Men of Journey
by Rob Weingartner
I used to think that missionaries were people who wore pith helmets and funny clothes, ate exotic foods and served in places with names that are hard to pronounce. And there are still some missionaries who fit that description. But now when I think of missionaries, I also think of a group of men who live at the Lois M. DeBerry Special Needs Facility; that’s a fancy name for a very plain looking Tennessee state prison just outside of Nashville.

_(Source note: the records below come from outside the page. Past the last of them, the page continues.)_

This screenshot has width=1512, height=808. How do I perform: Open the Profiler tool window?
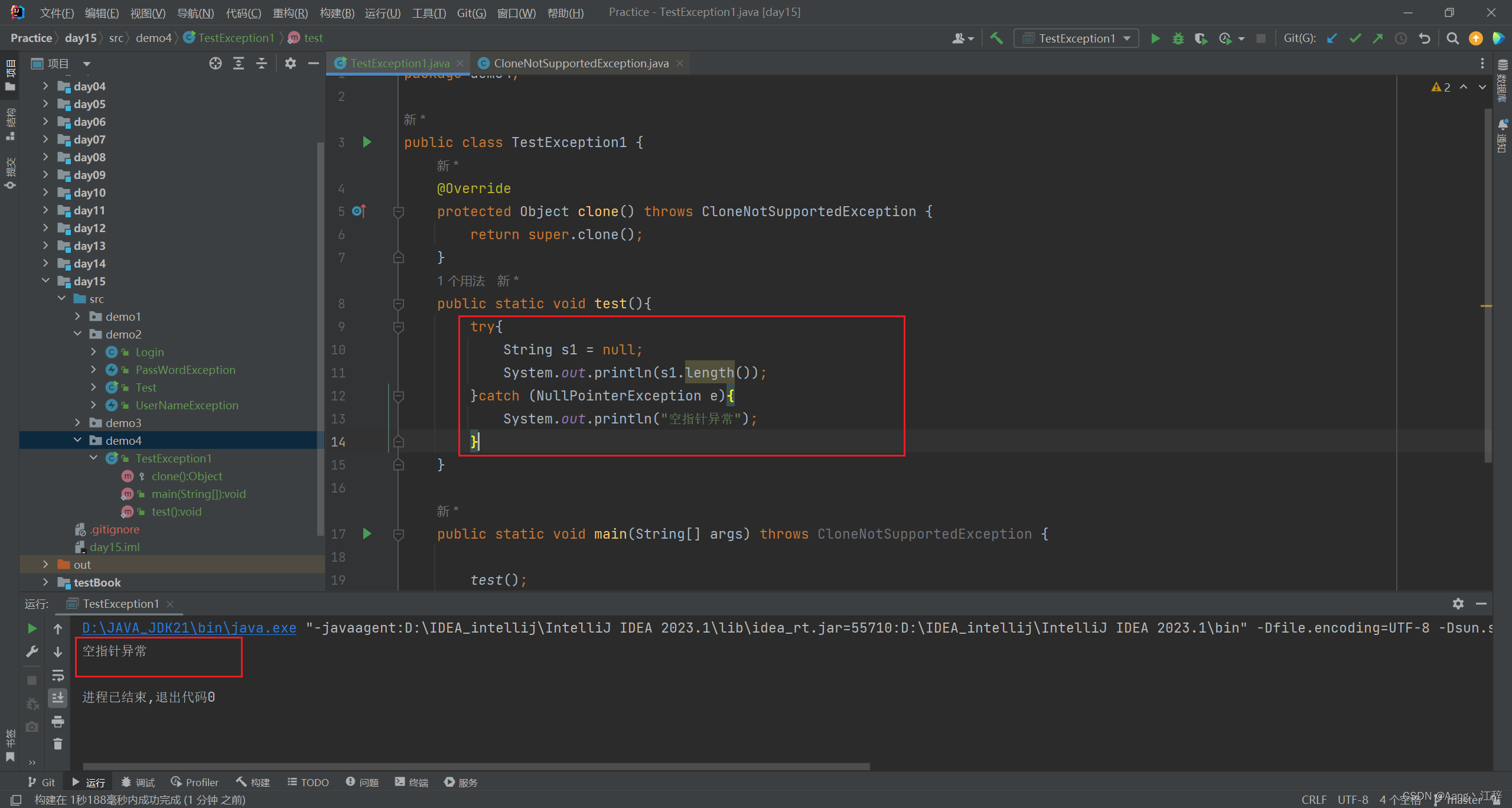[194, 781]
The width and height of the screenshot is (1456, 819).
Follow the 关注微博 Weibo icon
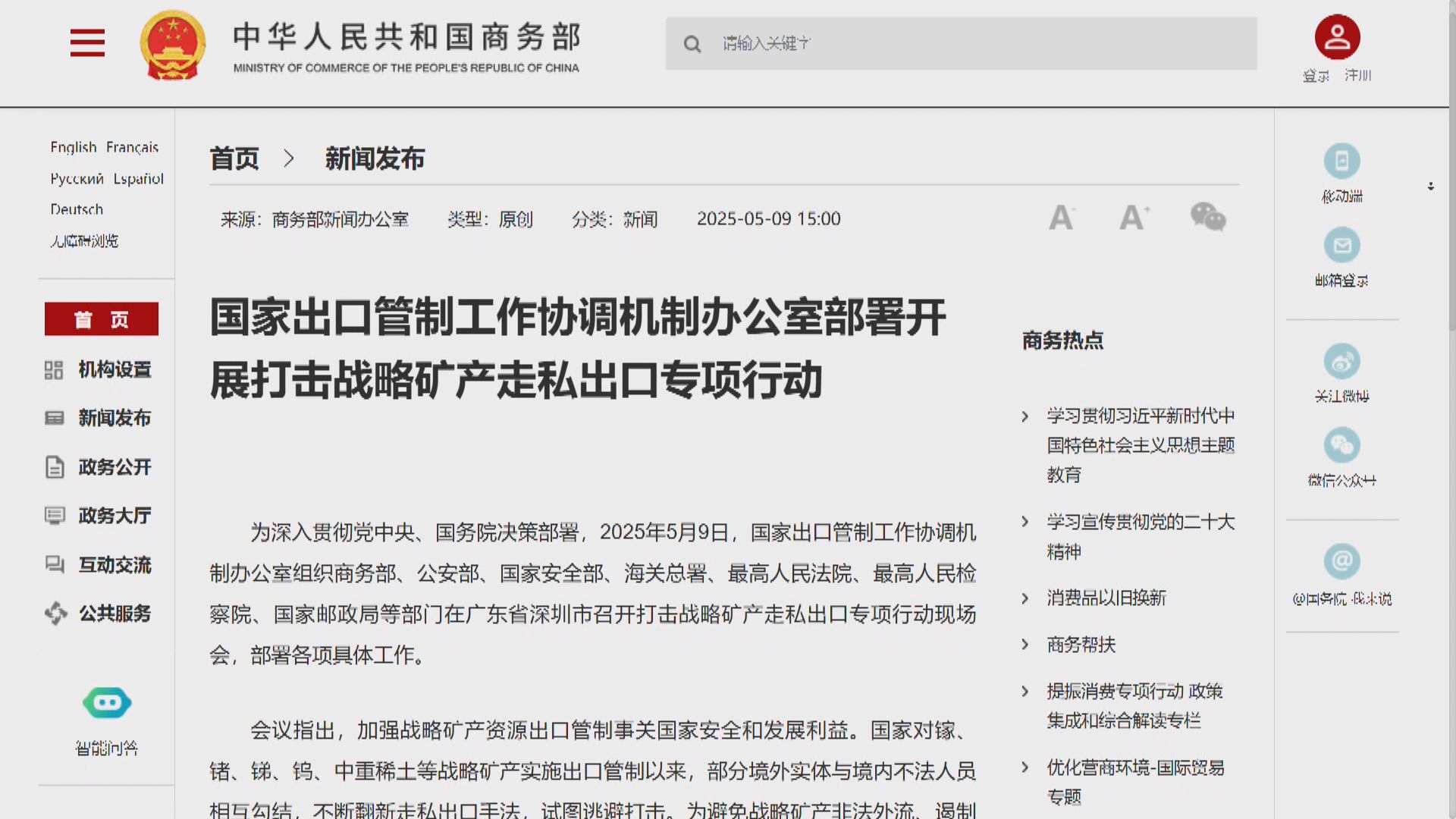tap(1341, 362)
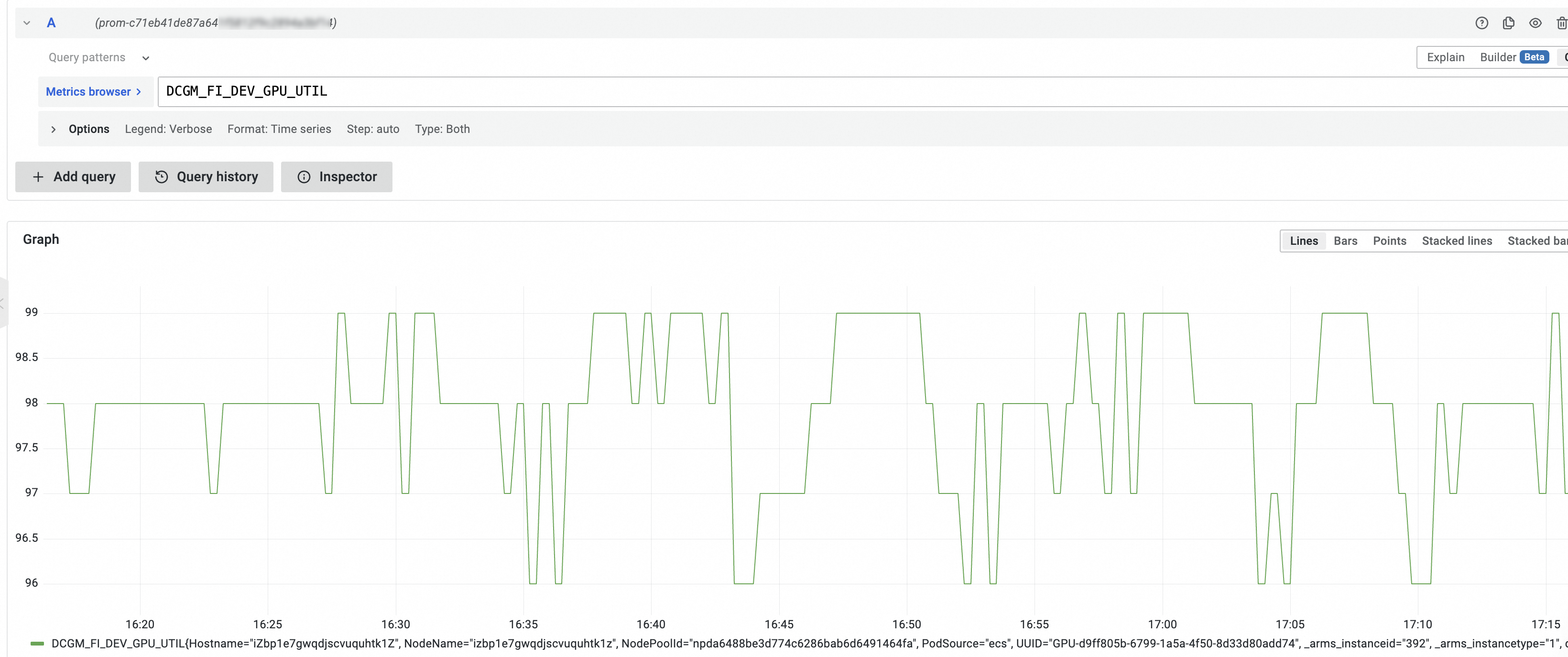Delete query A with trash icon
Image resolution: width=1568 pixels, height=657 pixels.
[x=1561, y=23]
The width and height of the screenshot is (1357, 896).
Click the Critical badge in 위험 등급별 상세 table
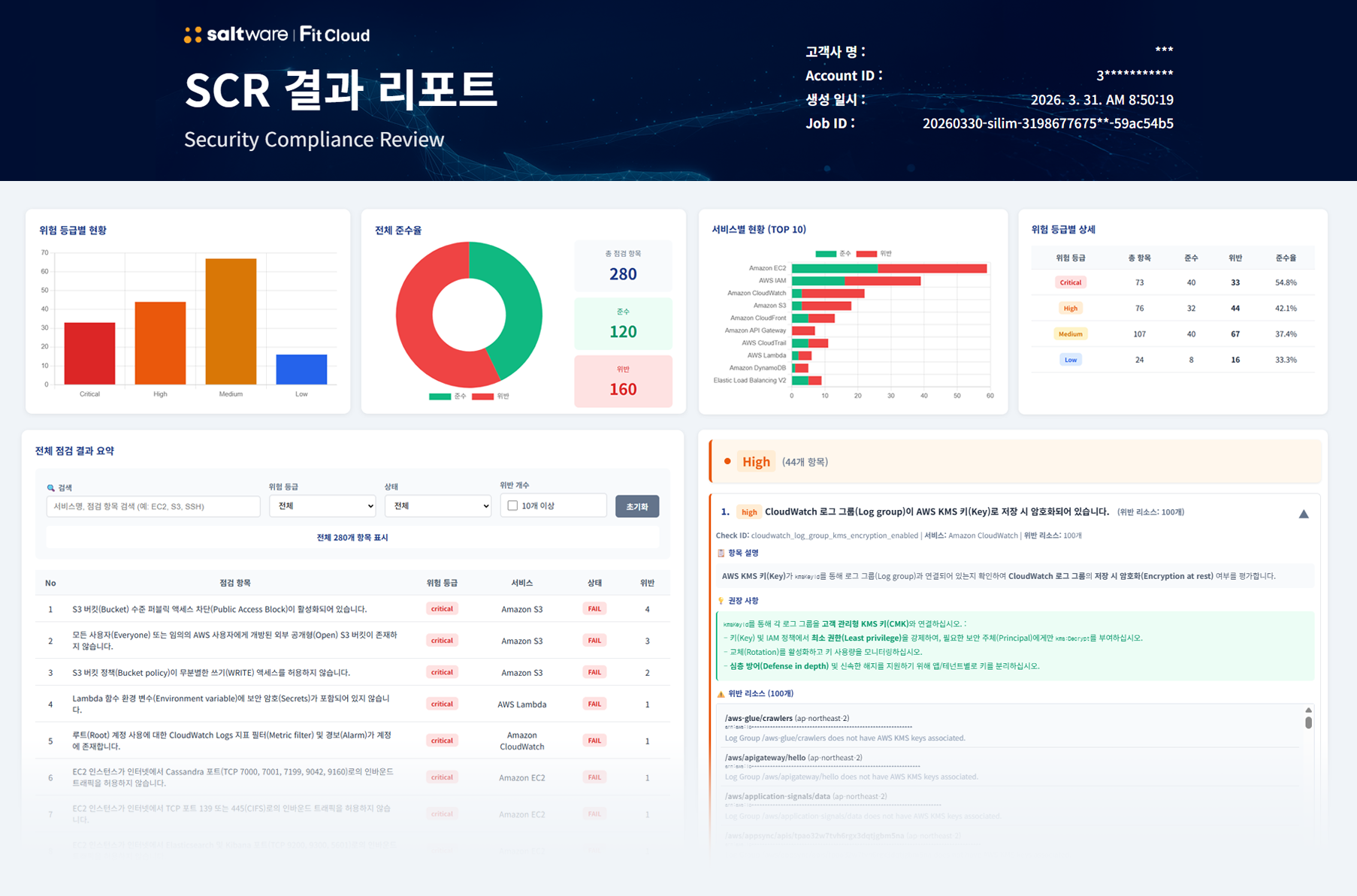[1070, 282]
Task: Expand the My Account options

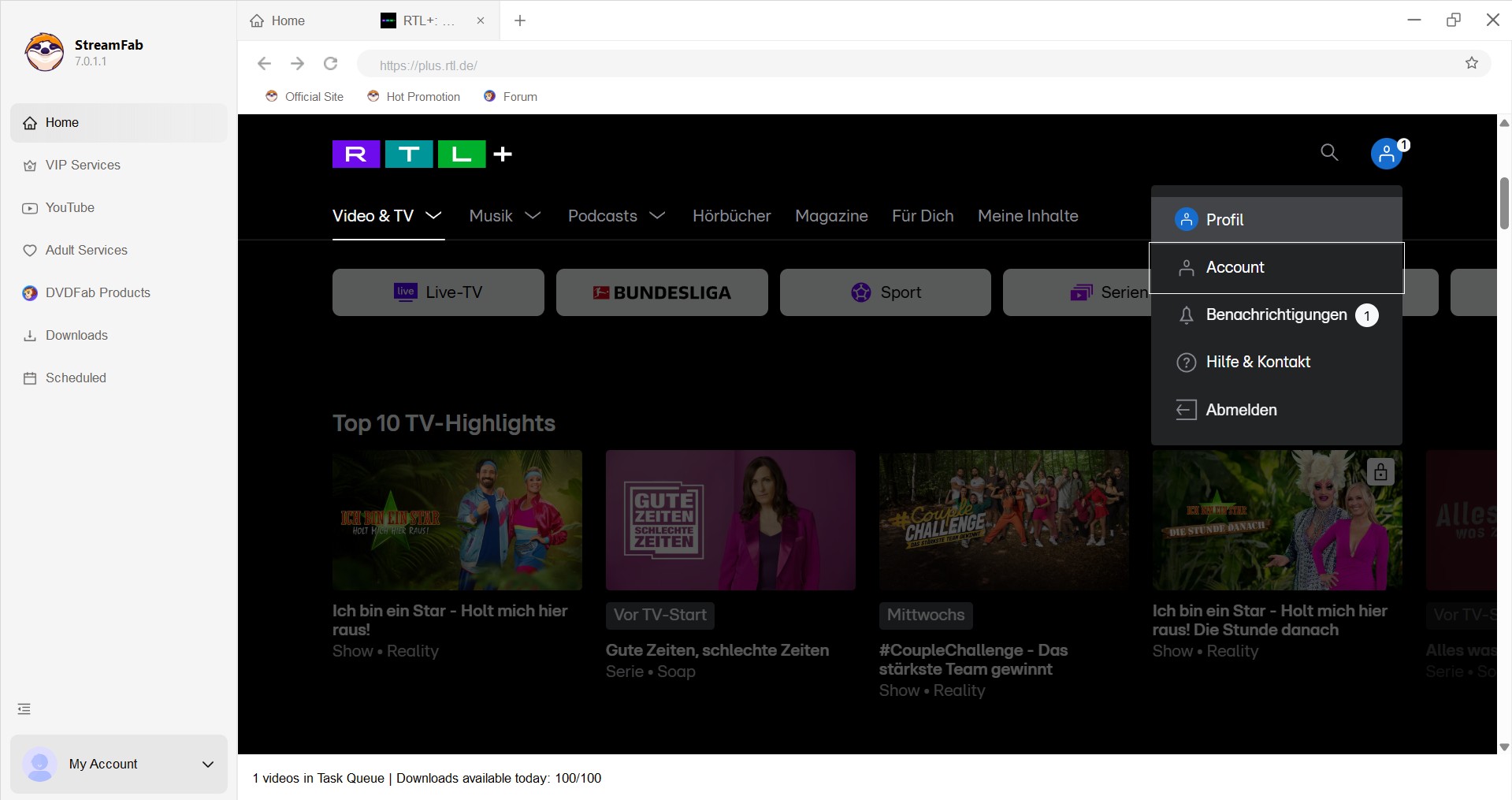Action: tap(207, 764)
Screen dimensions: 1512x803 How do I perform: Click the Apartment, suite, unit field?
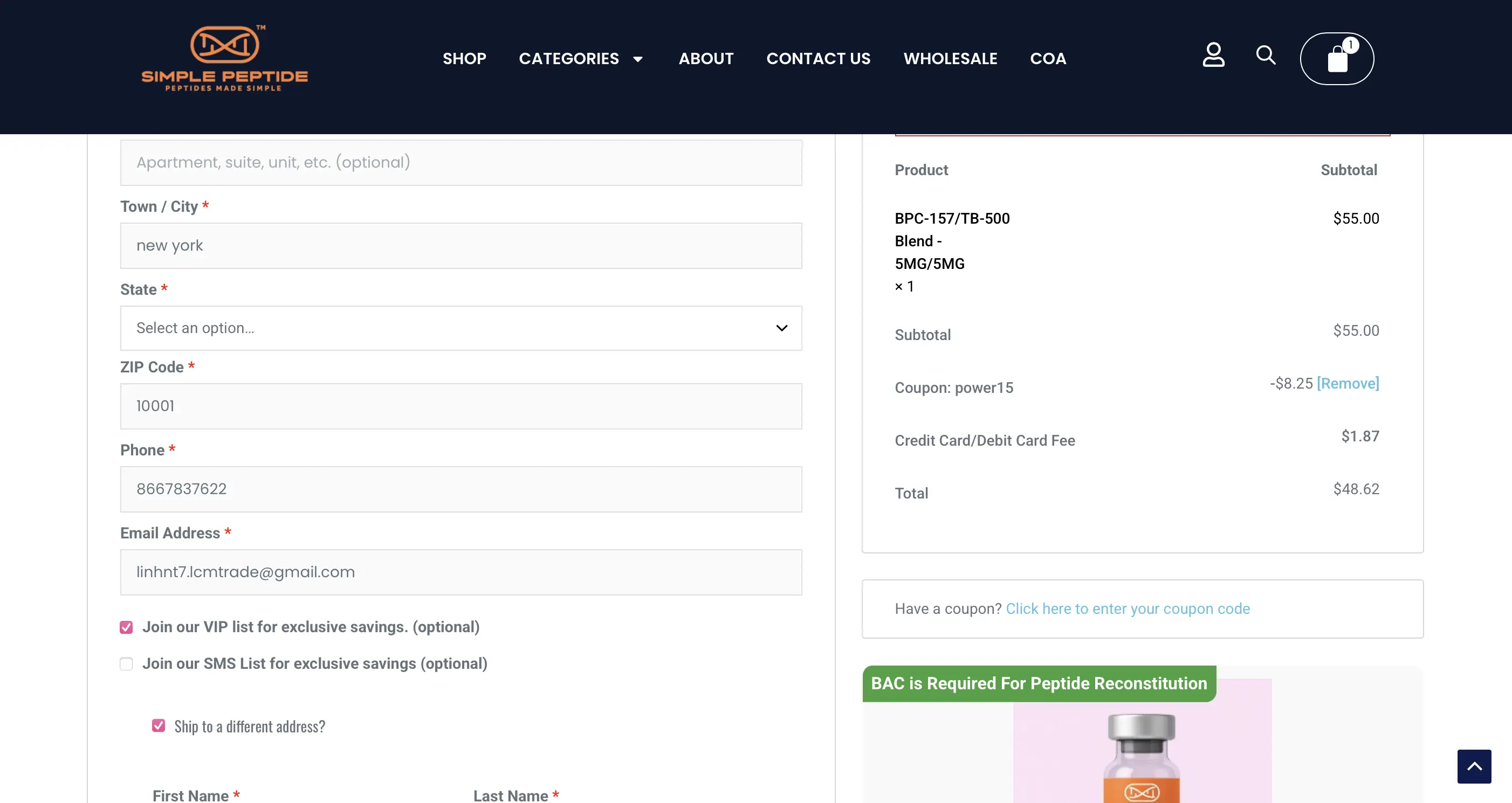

For a number of years a group of Presbyterian men from First Presbyterian Church in Nashville went to the prison every Wednesday night, joining with a group of prisoners in Bible study, sharing and prayer. They talked about what it means to live faithfully for Jesus Christ on the inside, and on the outside, and if you asked the men you’d be hard pressed to tell which group has been more richly blessed by this relationship.
More than a decade ago, David Wood, one of the Presbyterians and a trustee of The Outreach Foundation, shared that he was going to travel to southern Africa, and the prisoners encouraged him to bring back a report about all that he did and saw. The African-American prisoners, especially, were interested in his journey. And a report was easy to share because also on the trip were a producer/cameraman and a reporter from Nashville’s CBS affiliate.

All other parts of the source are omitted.